> [REQUIREMENTS]:
a - Answer these questions about the mailing list post:
(i) On what date was the post sent?
(ii) Whose earlier remarks does the post quote?
(iii) Which table does the query give the alias tc?
b - Reproduce the part of the mailing list post starting at "select count(*) from" and ending at "desc limit 1)".

> [PAGE TEXT]:
* Begin *
Re: Optimizer improvements: to do or not to do?

From: "Say42" <andrews42(at)yandex(dot)ru>
To: pgsql-hackers(at)postgresql(dot)org
Subject: Re: Optimizer improvements: to do or not to do?
Date: 2006-09-13 11:00:03
Message-ID: 1158145203.102440.55670@b28g2000cwb.googlegroups.com
Views: Raw Message | Whole Thread | Download mbox | Resend email
Thread:
Lists: pgsql-hackers

Peter Eisentraut wrote:
> But you haven't offered any analysis about the cause of this problem, so any
> speculation about normalization, usual cases, caching effects and so on are
> unfounded and premature.

Ok. My previous message was a bit pompous and unfounded. Sorry.
Below I'll try to explain what I mean when I spoke about caching
effect. Let's take my pervious example (I repost query and some lines
from 'explain' here for convenience):

select count(*) from conn.conn20060803 c where
exists (select code from belg_mobile tc
where c.bnum >= tc.code and c.bnum like tc.code || '%'
order by tc.code desc limit 1)
* End *
> [Data items]:
* Begin *
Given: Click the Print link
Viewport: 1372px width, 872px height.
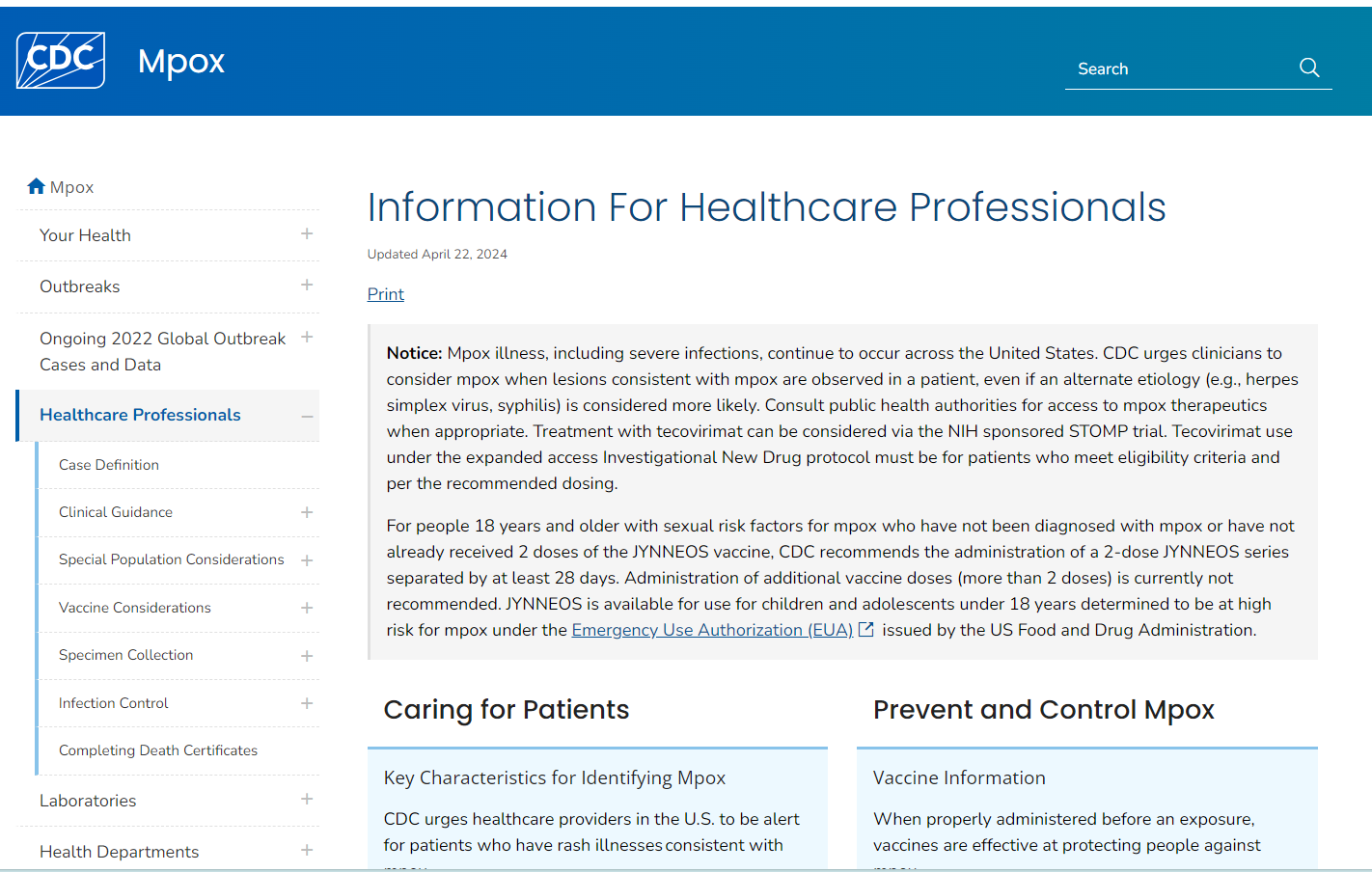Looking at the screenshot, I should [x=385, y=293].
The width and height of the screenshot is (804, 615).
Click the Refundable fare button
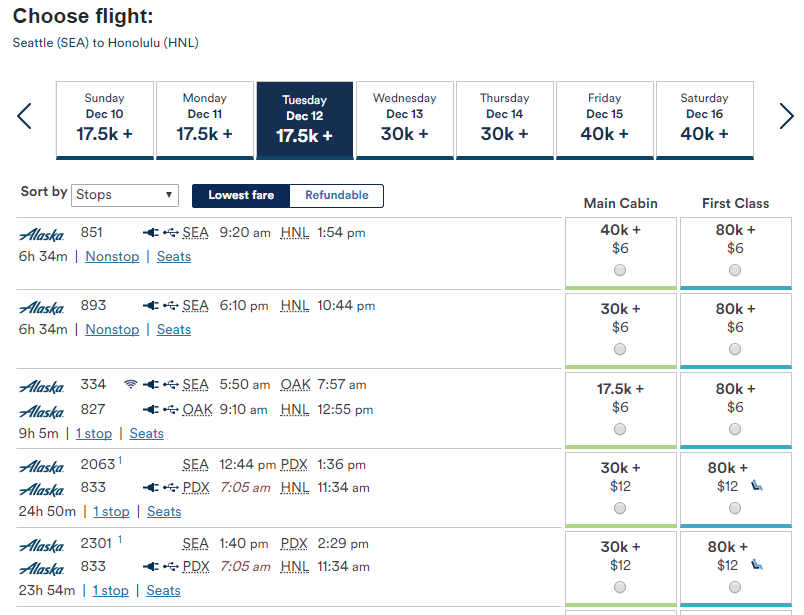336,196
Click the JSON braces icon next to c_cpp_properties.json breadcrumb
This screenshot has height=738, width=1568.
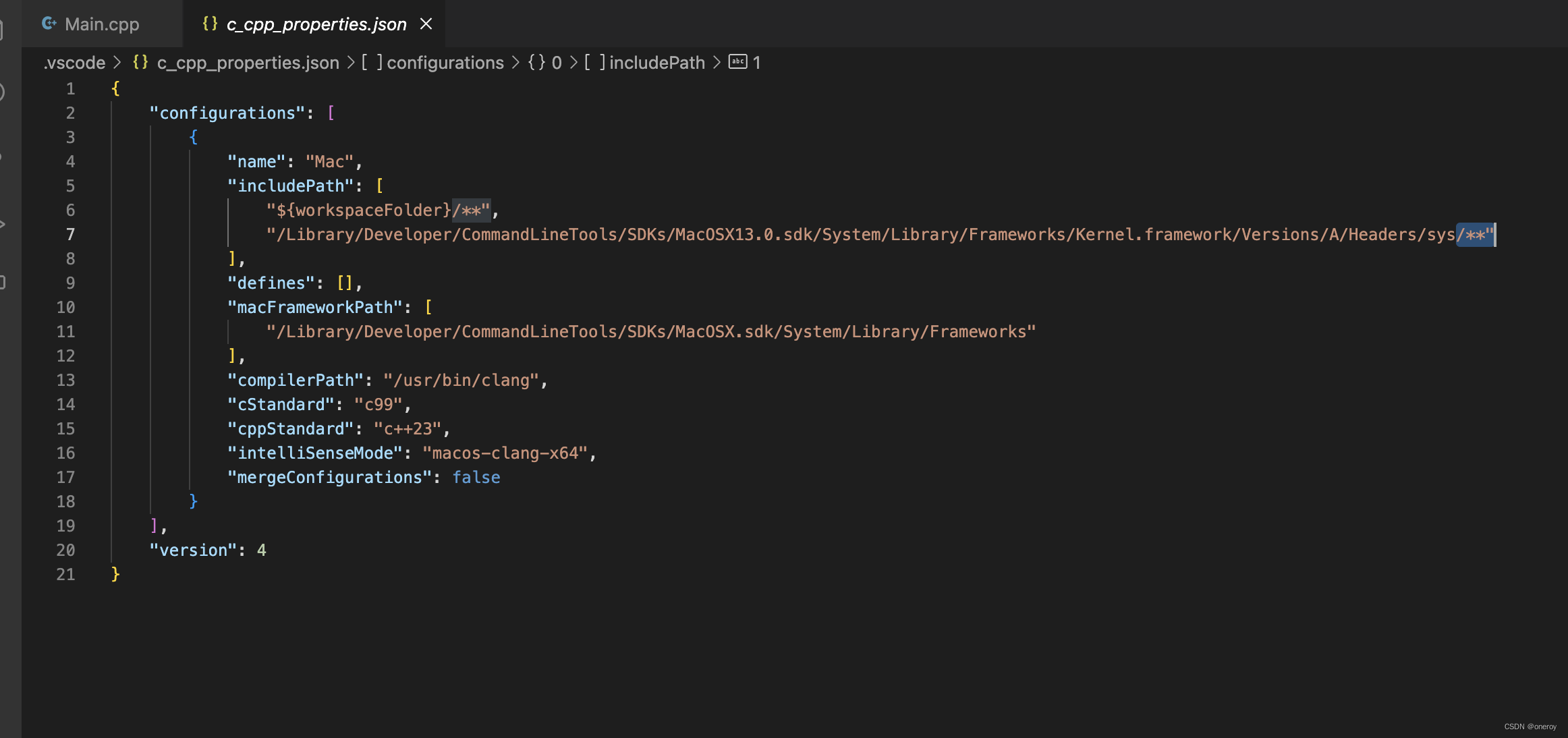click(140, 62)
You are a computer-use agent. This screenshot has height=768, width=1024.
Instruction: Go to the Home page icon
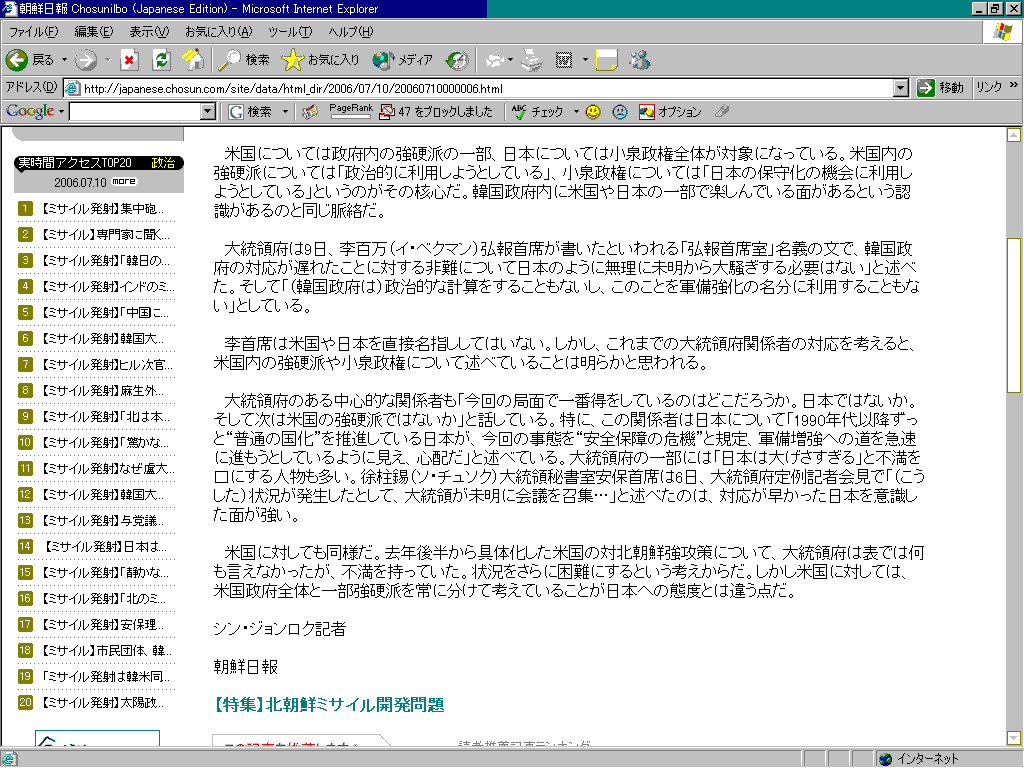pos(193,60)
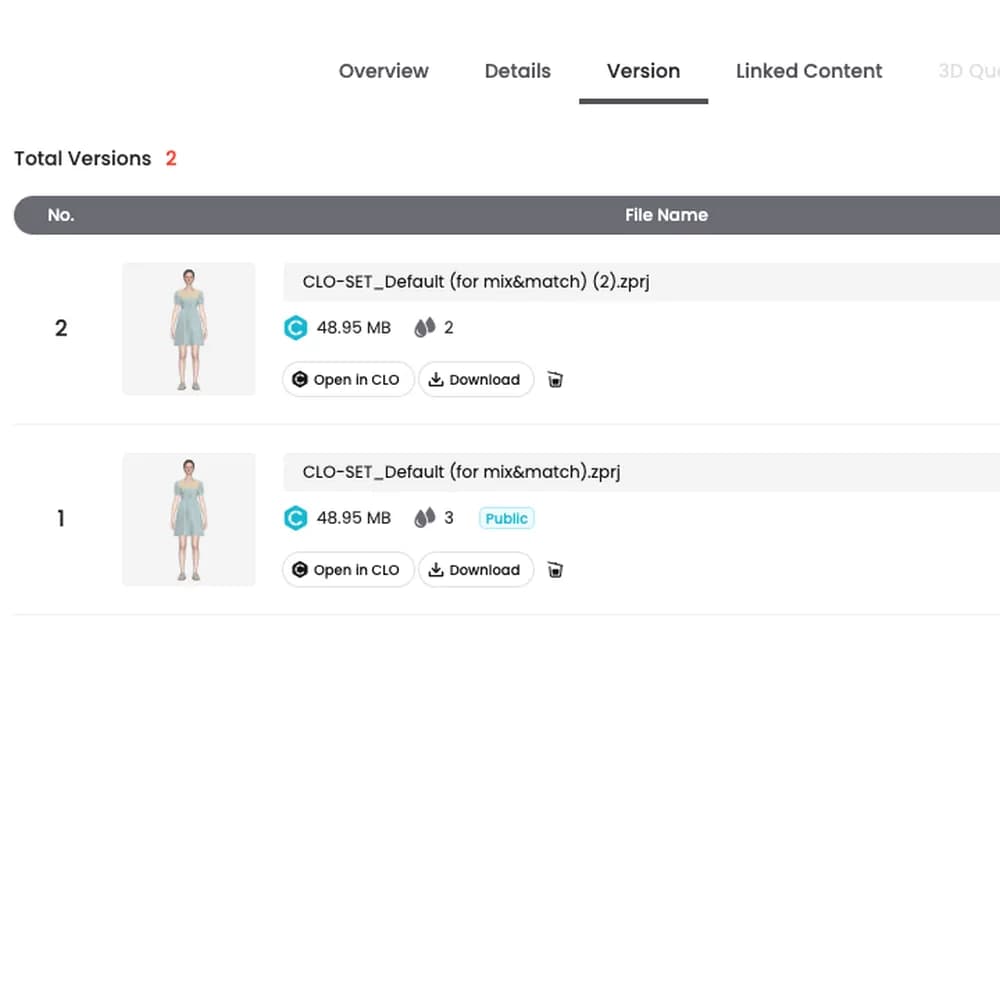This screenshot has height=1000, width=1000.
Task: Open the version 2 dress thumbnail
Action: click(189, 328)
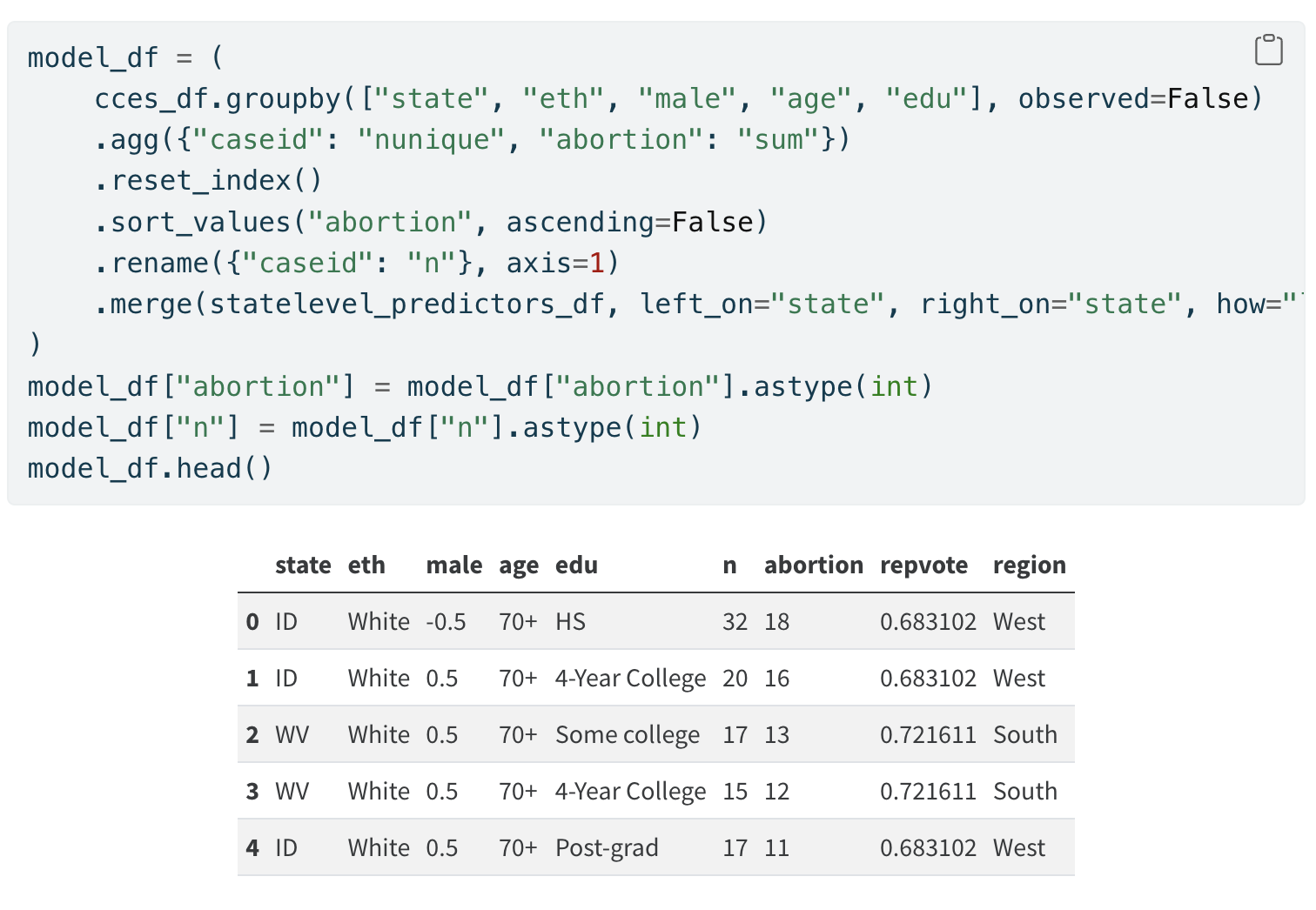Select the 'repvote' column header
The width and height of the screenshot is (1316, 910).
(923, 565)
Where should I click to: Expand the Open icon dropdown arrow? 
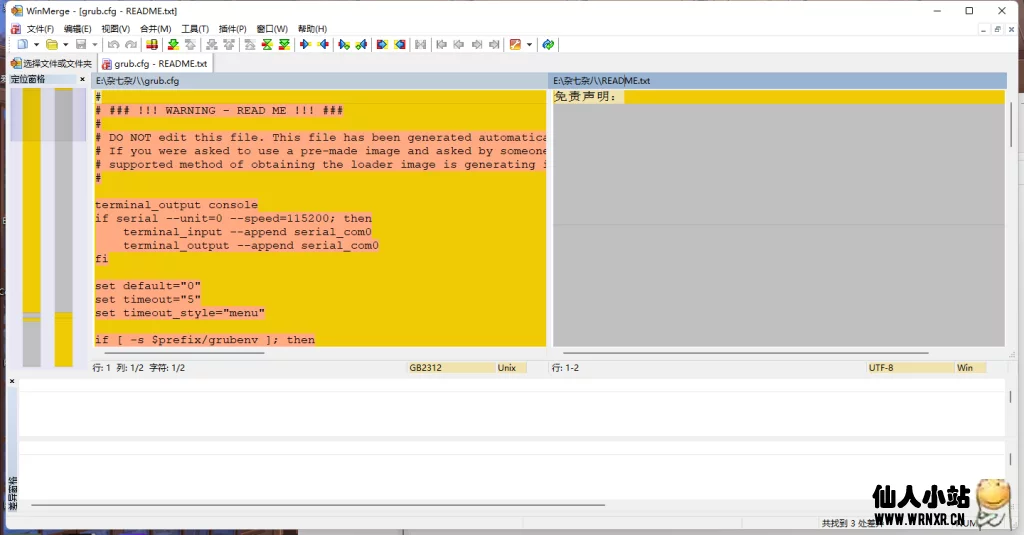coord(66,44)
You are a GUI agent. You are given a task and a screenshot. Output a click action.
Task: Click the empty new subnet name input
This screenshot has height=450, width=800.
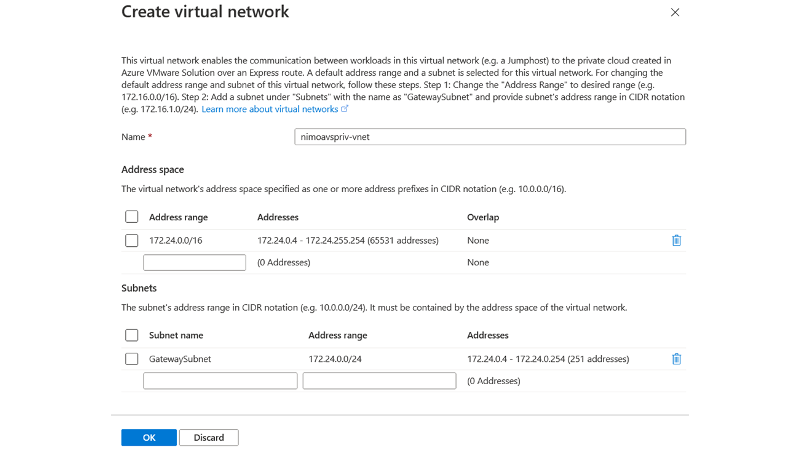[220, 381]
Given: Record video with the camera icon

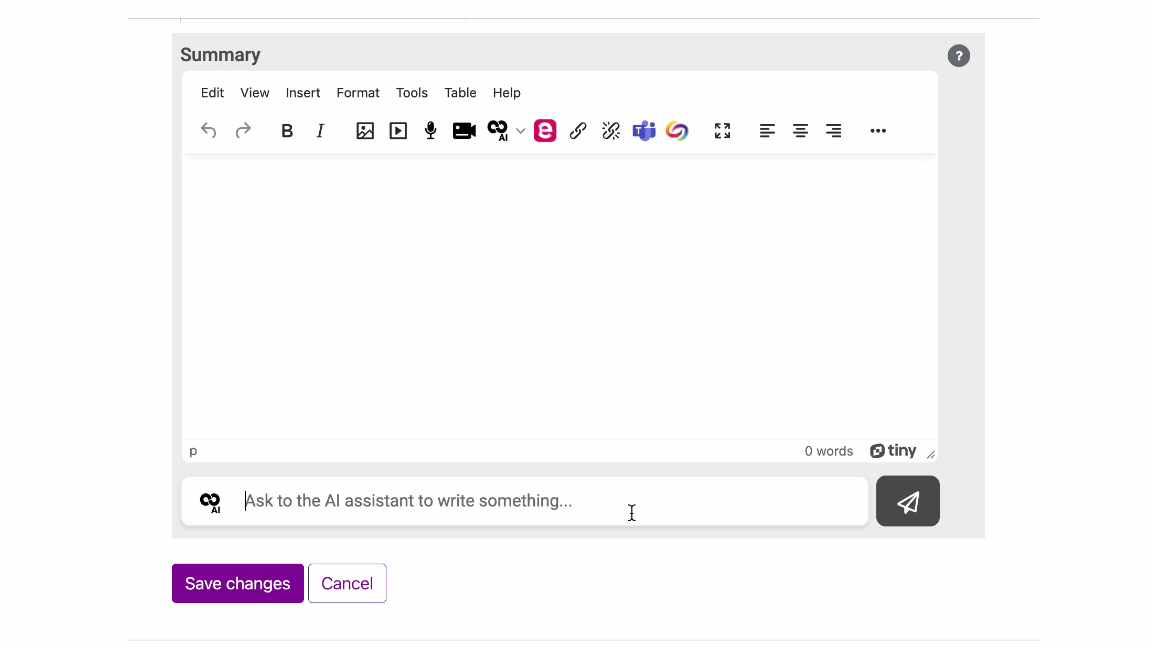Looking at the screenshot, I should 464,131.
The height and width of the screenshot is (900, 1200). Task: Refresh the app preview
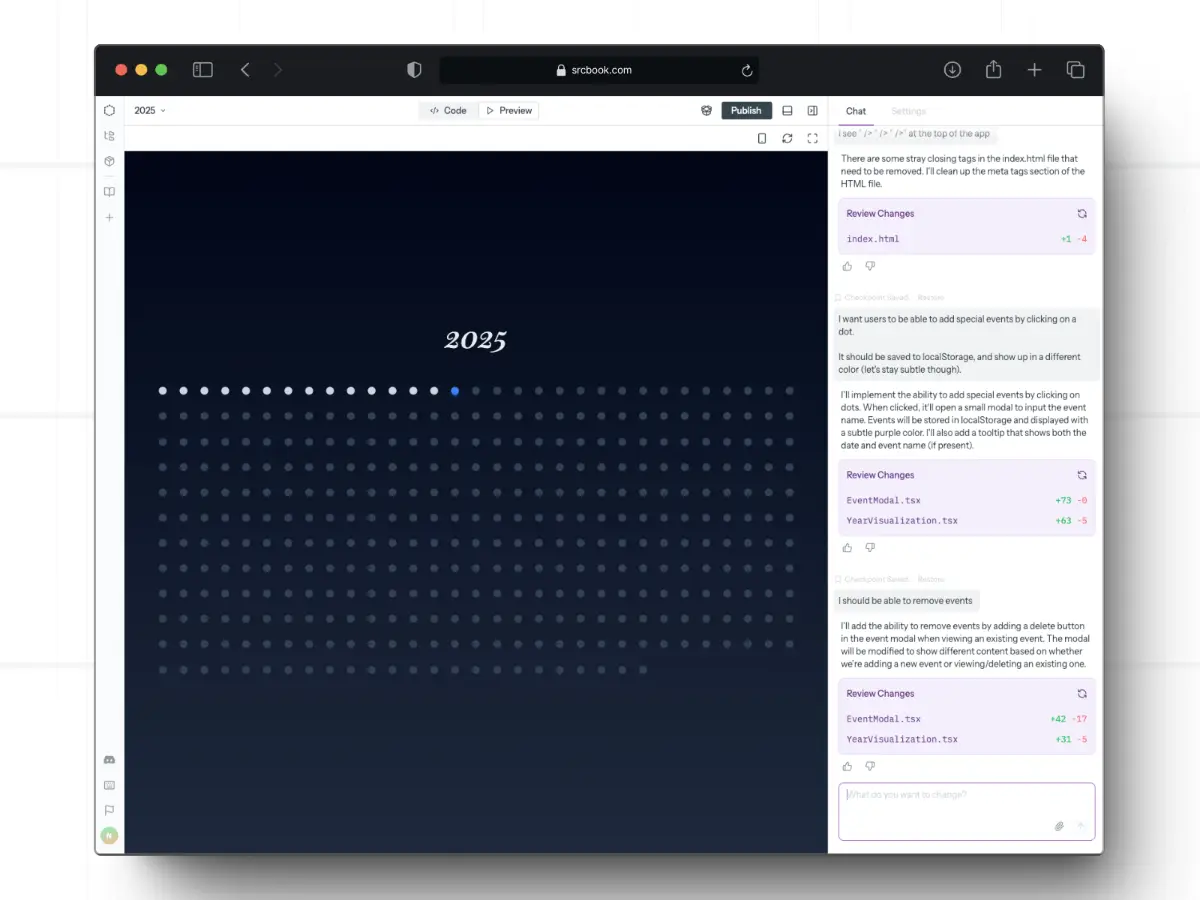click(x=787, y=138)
* End *
> [ANSWERS IN ORDER]:
a -
(i) 2006-09-13
(ii) Peter Eisentraut's
(iii) belg_mobile

b -
select count(*) from conn.conn20060803 c where
exists (select code from belg_mobile tc
where c.bnum >= tc.code and c.bnum like tc.code || '%'
order by tc.code desc limit 1)